• **Action item**: Your answer must be the full listing, repeated word for word.

• **Data listing**:
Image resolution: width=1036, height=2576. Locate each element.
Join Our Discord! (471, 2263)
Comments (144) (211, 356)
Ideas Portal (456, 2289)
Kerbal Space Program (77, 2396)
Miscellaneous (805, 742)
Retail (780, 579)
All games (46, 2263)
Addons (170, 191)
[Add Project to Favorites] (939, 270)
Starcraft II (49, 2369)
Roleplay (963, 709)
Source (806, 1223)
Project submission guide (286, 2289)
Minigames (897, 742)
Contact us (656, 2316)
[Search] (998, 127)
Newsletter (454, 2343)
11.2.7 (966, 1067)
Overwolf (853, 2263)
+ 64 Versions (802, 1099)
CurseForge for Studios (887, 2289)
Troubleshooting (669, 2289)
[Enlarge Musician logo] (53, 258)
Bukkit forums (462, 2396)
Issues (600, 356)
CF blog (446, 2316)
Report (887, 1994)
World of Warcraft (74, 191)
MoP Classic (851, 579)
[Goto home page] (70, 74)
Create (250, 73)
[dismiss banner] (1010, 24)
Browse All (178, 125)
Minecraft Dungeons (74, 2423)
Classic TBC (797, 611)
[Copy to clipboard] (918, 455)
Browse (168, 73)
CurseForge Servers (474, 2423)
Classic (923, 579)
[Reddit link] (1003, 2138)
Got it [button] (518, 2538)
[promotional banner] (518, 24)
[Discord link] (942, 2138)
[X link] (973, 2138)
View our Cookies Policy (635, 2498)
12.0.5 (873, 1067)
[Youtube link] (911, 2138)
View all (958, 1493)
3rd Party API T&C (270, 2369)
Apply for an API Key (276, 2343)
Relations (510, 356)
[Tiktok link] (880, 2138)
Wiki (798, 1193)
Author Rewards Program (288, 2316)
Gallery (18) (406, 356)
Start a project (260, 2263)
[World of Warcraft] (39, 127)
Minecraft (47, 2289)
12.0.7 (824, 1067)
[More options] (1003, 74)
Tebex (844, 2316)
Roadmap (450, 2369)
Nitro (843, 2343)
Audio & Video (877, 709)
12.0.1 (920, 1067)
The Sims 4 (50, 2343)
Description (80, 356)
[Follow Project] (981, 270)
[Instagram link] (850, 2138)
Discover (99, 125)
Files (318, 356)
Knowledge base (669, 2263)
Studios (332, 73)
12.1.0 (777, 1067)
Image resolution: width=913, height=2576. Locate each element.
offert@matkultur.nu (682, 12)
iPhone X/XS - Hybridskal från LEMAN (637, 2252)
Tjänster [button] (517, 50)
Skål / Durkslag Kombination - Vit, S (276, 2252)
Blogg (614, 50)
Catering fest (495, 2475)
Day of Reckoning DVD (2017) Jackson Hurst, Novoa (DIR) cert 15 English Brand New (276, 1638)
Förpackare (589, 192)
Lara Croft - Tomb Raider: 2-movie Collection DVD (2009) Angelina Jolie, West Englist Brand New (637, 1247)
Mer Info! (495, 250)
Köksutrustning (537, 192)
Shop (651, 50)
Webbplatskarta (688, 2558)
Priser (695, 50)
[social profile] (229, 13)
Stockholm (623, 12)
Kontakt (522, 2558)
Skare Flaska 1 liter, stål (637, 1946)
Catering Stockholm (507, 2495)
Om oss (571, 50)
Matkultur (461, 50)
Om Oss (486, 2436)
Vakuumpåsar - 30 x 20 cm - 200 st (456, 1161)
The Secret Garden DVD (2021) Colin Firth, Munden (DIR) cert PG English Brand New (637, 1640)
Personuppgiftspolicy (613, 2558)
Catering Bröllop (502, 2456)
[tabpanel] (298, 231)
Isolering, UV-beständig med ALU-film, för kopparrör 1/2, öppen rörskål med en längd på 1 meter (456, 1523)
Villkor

• **Written answer**:
Image resolution: width=1036, height=2576. Locate each element.
Join Our Discord! (471, 2263)
Comments (144) (211, 356)
Ideas Portal (456, 2289)
Kerbal Space Program (77, 2396)
Miscellaneous (805, 742)
Retail (780, 579)
All games (46, 2263)
Addons (170, 191)
[Add Project to Favorites] (939, 270)
Starcraft II (49, 2369)
Roleplay (963, 709)
Source (806, 1223)
Project submission guide (286, 2289)
Minigames (897, 742)
Contact us (656, 2316)
[Search] (998, 127)
Newsletter (454, 2343)
11.2.7 (966, 1067)
Overwolf (853, 2263)
+ 64 Versions (802, 1099)
CurseForge for Studios (887, 2289)
Troubleshooting (669, 2289)
[Enlarge Musician logo] (53, 258)
Bukkit forums (462, 2396)
Issues (600, 356)
CF blog (446, 2316)
Report (887, 1994)
World of Warcraft (74, 191)
MoP Classic (851, 579)
[Goto home page] (70, 74)
Create (250, 73)
[dismiss banner] (1010, 24)
Browse All (178, 125)
Minecraft Dungeons (74, 2423)
Classic TBC (797, 611)
[Copy to clipboard] (918, 455)
Browse (168, 73)
CurseForge Servers (474, 2423)
Classic (923, 579)
[Reddit link] (1003, 2138)
Got it [button] (518, 2538)
[promotional banner] (518, 24)
[Discord link] (942, 2138)
[X link] (973, 2138)
View our Cookies Policy (635, 2498)
12.0.5 (873, 1067)
[Youtube link] (911, 2138)
View all (958, 1493)
3rd Party API T&C (270, 2369)
Apply for an API Key (276, 2343)
Relations (510, 356)
[Tiktok link] (880, 2138)
Wiki (798, 1193)
Author Rewards Program (288, 2316)
Gallery (18) (406, 356)
Start a project (260, 2263)
[World of Warcraft] (39, 127)
Minecraft (47, 2289)
12.0.7 (824, 1067)
[More options] (1003, 74)
Tebex (844, 2316)
Roadmap (450, 2369)
Nitro (843, 2343)
Audio & Video (877, 709)
12.0.1 (920, 1067)
The Sims 4 (50, 2343)
Description (80, 356)
[Follow Project] (981, 270)
[Instagram link] (850, 2138)
Discover (99, 125)
Files (318, 356)
Knowledge base (669, 2263)
Studios (332, 73)
12.1.0 (777, 1067)
Image resolution: width=913, height=2576. Locate each element.
offert@matkultur.nu (682, 12)
iPhone X/XS - Hybridskal från LEMAN (637, 2252)
Tjänster [button] (517, 50)
Skål / Durkslag Kombination - Vit, S (276, 2252)
Blogg (614, 50)
Catering fest (495, 2475)
Day of Reckoning DVD (2017) Jackson Hurst, Novoa (DIR) cert 15 English Brand New (276, 1638)
Förpackare (589, 192)
Lara Croft - Tomb Raider: 2-movie Collection DVD (2009) Angelina Jolie, West Englist Brand New (637, 1247)
Mer Info! (495, 250)
Köksutrustning (537, 192)
Shop (651, 50)
Webbplatskarta (688, 2558)
Priser (695, 50)
[social profile] (229, 13)
Stockholm (623, 12)
Kontakt (522, 2558)
Skare Flaska 1 liter, stål (637, 1946)
Catering Stockholm (507, 2495)
Om oss (571, 50)
Matkultur (461, 50)
Om Oss (486, 2436)
Vakuumpåsar - 30 x 20 cm - 200 st (456, 1161)
The Secret Garden DVD (2021) Colin Firth, Munden (DIR) cert PG English Brand New (637, 1640)
Personuppgiftspolicy (613, 2558)
Catering Bröllop (502, 2456)
[tabpanel] (298, 231)
Isolering, UV-beständig med ALU-film, för kopparrör 1/2, öppen rörskål med en längd på 1 meter (456, 1523)
Villkor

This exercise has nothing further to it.